Instructions to follow
Reproduce the entries starting at the line containing "At what (x,y)" and ending at the line containing "Looking at the", swapping "coordinate pair" for "pair of numbers" and leaving everything else as it is.

Stored data
◆ ◆ ◆

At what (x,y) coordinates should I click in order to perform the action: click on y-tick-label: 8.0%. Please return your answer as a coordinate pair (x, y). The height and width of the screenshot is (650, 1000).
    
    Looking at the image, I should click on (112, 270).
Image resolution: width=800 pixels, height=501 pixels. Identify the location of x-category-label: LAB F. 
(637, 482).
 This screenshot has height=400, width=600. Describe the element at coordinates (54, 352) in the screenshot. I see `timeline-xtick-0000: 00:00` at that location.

◆ ◆ ◆

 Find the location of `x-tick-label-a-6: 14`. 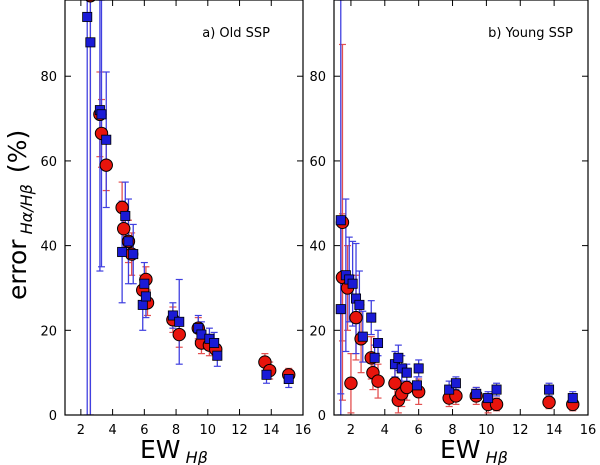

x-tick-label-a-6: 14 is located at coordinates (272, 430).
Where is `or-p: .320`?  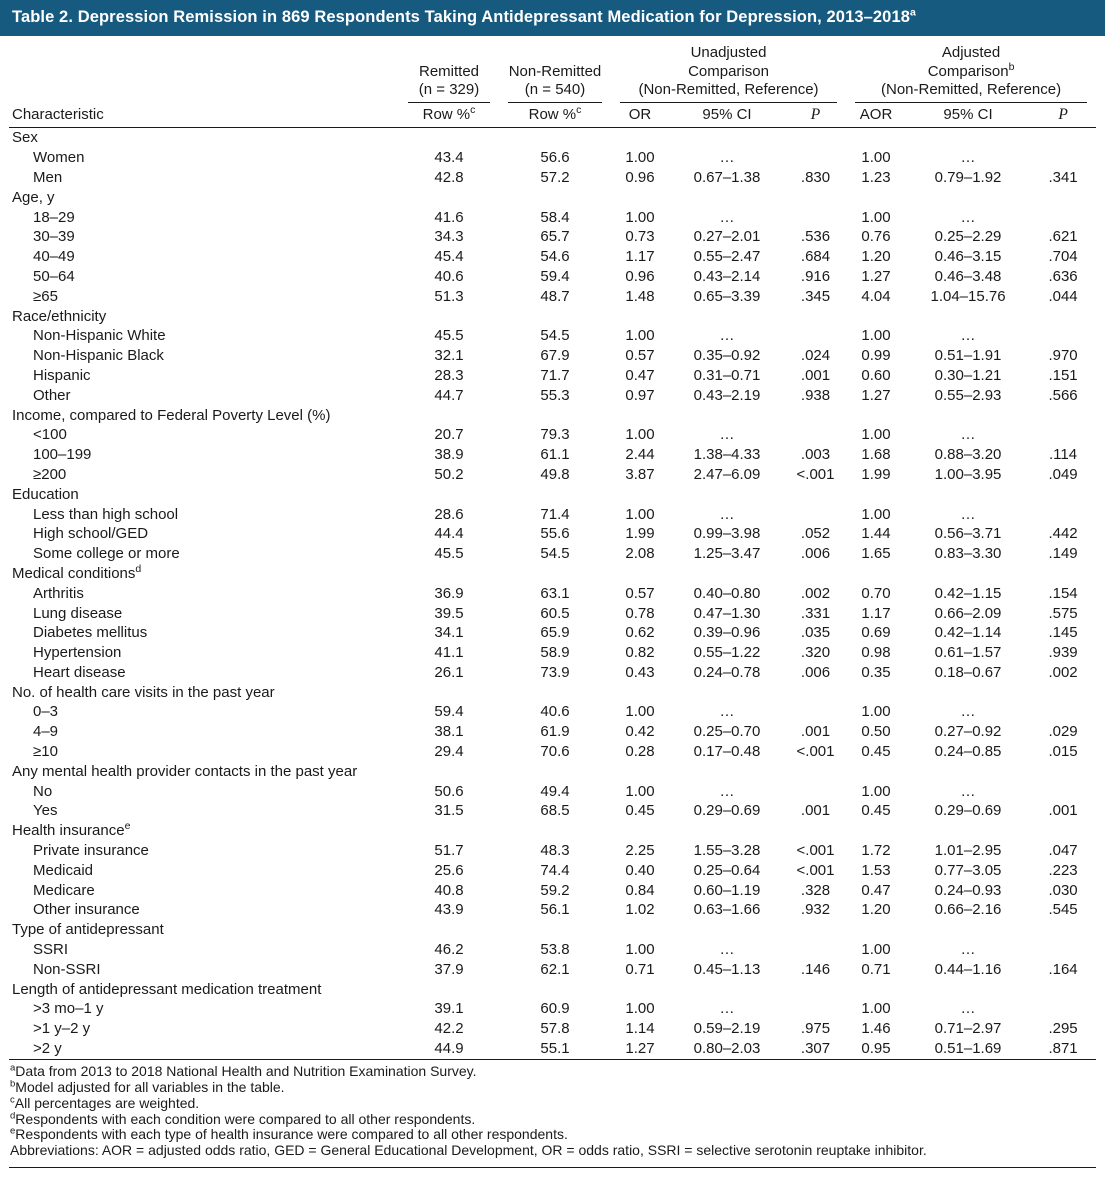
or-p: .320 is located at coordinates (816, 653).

◆ ◆ ◆

Task response
At what (x,y) coordinates should I click in order to perform the action: click on y-tick-label: 8.0%. Please return your answer as a pair of numbers (x, y). The height and width of the screenshot is (650, 1000).
    
    Looking at the image, I should click on (112, 270).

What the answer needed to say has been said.